Record extracts ::
▬▬▬

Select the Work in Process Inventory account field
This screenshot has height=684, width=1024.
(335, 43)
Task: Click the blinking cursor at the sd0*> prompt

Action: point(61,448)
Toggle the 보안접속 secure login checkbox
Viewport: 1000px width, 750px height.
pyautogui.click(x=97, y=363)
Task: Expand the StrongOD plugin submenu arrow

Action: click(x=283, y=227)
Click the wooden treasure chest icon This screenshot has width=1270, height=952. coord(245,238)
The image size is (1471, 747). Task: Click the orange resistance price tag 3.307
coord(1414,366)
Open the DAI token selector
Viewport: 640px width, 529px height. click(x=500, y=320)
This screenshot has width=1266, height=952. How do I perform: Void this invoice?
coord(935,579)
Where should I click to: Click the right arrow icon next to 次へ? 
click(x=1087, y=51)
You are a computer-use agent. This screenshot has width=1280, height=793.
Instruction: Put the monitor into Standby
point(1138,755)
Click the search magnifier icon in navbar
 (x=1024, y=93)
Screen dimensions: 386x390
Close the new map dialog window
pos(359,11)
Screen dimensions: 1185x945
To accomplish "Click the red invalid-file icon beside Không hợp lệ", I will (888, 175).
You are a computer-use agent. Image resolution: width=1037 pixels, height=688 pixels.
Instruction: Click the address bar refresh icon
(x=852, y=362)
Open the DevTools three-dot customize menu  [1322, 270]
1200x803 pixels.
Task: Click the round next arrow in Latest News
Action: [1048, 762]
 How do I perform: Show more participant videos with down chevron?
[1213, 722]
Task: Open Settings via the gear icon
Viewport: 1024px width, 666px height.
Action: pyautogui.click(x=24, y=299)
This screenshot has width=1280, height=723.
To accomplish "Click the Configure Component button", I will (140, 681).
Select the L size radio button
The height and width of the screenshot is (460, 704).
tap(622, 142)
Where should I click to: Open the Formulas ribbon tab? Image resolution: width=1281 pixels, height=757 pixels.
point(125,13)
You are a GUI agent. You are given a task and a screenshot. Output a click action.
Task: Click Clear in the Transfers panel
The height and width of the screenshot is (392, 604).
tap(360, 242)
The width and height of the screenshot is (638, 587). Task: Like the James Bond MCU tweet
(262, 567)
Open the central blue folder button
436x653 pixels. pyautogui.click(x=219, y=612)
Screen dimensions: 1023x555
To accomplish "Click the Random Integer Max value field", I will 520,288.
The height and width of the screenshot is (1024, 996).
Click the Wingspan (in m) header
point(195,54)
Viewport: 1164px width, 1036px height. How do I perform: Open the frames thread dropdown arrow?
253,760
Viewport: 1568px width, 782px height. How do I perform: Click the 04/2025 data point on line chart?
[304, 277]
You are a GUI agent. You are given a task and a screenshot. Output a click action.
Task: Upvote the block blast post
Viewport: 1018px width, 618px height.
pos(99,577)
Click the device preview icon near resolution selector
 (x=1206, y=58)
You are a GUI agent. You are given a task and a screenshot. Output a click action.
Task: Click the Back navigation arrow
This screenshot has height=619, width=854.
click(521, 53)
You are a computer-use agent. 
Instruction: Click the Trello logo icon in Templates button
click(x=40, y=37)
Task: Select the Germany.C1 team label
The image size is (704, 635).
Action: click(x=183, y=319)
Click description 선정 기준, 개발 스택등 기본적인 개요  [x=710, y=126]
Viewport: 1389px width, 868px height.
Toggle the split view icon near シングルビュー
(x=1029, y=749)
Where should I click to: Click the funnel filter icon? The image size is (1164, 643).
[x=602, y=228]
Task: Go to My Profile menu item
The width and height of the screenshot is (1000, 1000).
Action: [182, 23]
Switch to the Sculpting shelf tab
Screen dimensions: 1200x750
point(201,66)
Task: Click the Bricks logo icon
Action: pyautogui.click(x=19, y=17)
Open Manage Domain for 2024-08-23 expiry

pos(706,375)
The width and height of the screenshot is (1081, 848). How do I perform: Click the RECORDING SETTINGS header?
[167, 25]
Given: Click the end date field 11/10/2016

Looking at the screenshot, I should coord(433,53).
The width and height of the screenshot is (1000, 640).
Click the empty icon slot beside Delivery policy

▬▬▬

Aim of the exercise :: An exact repetition of all the records above is required.

Output of the task ::
Select the Work in Process Inventory account field
This screenshot has height=684, width=1024.
(335, 43)
Task: Click the blinking cursor at the sd0*> prompt

Action: point(61,448)
Toggle the 보안접속 secure login checkbox
Viewport: 1000px width, 750px height.
pyautogui.click(x=97, y=363)
Task: Expand the StrongOD plugin submenu arrow

Action: click(x=283, y=227)
Click the wooden treasure chest icon This screenshot has width=1270, height=952. coord(245,238)
The image size is (1471, 747). Task: Click the orange resistance price tag 3.307
coord(1414,366)
Open the DAI token selector
Viewport: 640px width, 529px height. click(x=500, y=320)
This screenshot has width=1266, height=952. How do I perform: Void this invoice?
coord(935,579)
Where should I click to: Click the right arrow icon next to 次へ? 
click(x=1087, y=51)
You are a computer-use agent. This screenshot has width=1280, height=793.
Instruction: Put the monitor into Standby
point(1138,755)
Click the search magnifier icon in navbar
 (x=1024, y=93)
Screen dimensions: 386x390
Close the new map dialog window
pos(359,11)
Screen dimensions: 1185x945
To accomplish "Click the red invalid-file icon beside Không hợp lệ", I will (888, 175).
You are a computer-use agent. Image resolution: width=1037 pixels, height=688 pixels.
Instruction: Click the address bar refresh icon
(x=852, y=362)
Open the DevTools three-dot customize menu  [1322, 270]
1200x803 pixels.
Task: Click the round next arrow in Latest News
Action: [1048, 762]
 How do I perform: Show more participant videos with down chevron?
[1213, 722]
Task: Open Settings via the gear icon
Viewport: 1024px width, 666px height.
Action: pyautogui.click(x=24, y=299)
This screenshot has width=1280, height=723.
To accomplish "Click the Configure Component button", I will (140, 681).
Select the L size radio button
The height and width of the screenshot is (460, 704).
tap(622, 142)
Where should I click to: Open the Formulas ribbon tab? Image resolution: width=1281 pixels, height=757 pixels.
point(125,13)
You are a GUI agent. You are given a task and a screenshot. Output a click action.
Task: Click Clear in the Transfers panel
The height and width of the screenshot is (392, 604).
tap(360, 242)
The width and height of the screenshot is (638, 587). Task: Like the James Bond MCU tweet
(262, 567)
Open the central blue folder button
436x653 pixels. pyautogui.click(x=219, y=612)
Screen dimensions: 1023x555
To accomplish "Click the Random Integer Max value field", I will 520,288.
The height and width of the screenshot is (1024, 996).
Click the Wingspan (in m) header
point(195,54)
Viewport: 1164px width, 1036px height. How do I perform: Open the frames thread dropdown arrow?
253,760
Viewport: 1568px width, 782px height. How do I perform: Click the 04/2025 data point on line chart?
[304, 277]
You are a GUI agent. You are given a task and a screenshot. Output a click action.
Task: Upvote the block blast post
Viewport: 1018px width, 618px height.
pos(99,577)
Click the device preview icon near resolution selector
 (x=1206, y=58)
You are a GUI agent. You are given a task and a screenshot. Output a click action.
Task: Click the Back navigation arrow
This screenshot has height=619, width=854.
click(521, 53)
You are a computer-use agent. 
Instruction: Click the Trello logo icon in Templates button
click(x=40, y=37)
Task: Select the Germany.C1 team label
The image size is (704, 635).
Action: click(x=183, y=319)
Click description 선정 기준, 개발 스택등 기본적인 개요  [x=710, y=126]
Viewport: 1389px width, 868px height.
Toggle the split view icon near シングルビュー
(x=1029, y=749)
Where should I click to: Click the funnel filter icon? The image size is (1164, 643).
[x=602, y=228]
Task: Go to My Profile menu item
The width and height of the screenshot is (1000, 1000).
Action: [182, 23]
Switch to the Sculpting shelf tab
Screen dimensions: 1200x750
point(201,66)
Task: Click the Bricks logo icon
Action: pyautogui.click(x=19, y=17)
Open Manage Domain for 2024-08-23 expiry

pos(706,375)
The width and height of the screenshot is (1081, 848). How do I perform: Click the RECORDING SETTINGS header?
[167, 25]
Given: Click the end date field 11/10/2016

Looking at the screenshot, I should coord(433,53).
The width and height of the screenshot is (1000, 640).
Click the empty icon slot beside Delivery policy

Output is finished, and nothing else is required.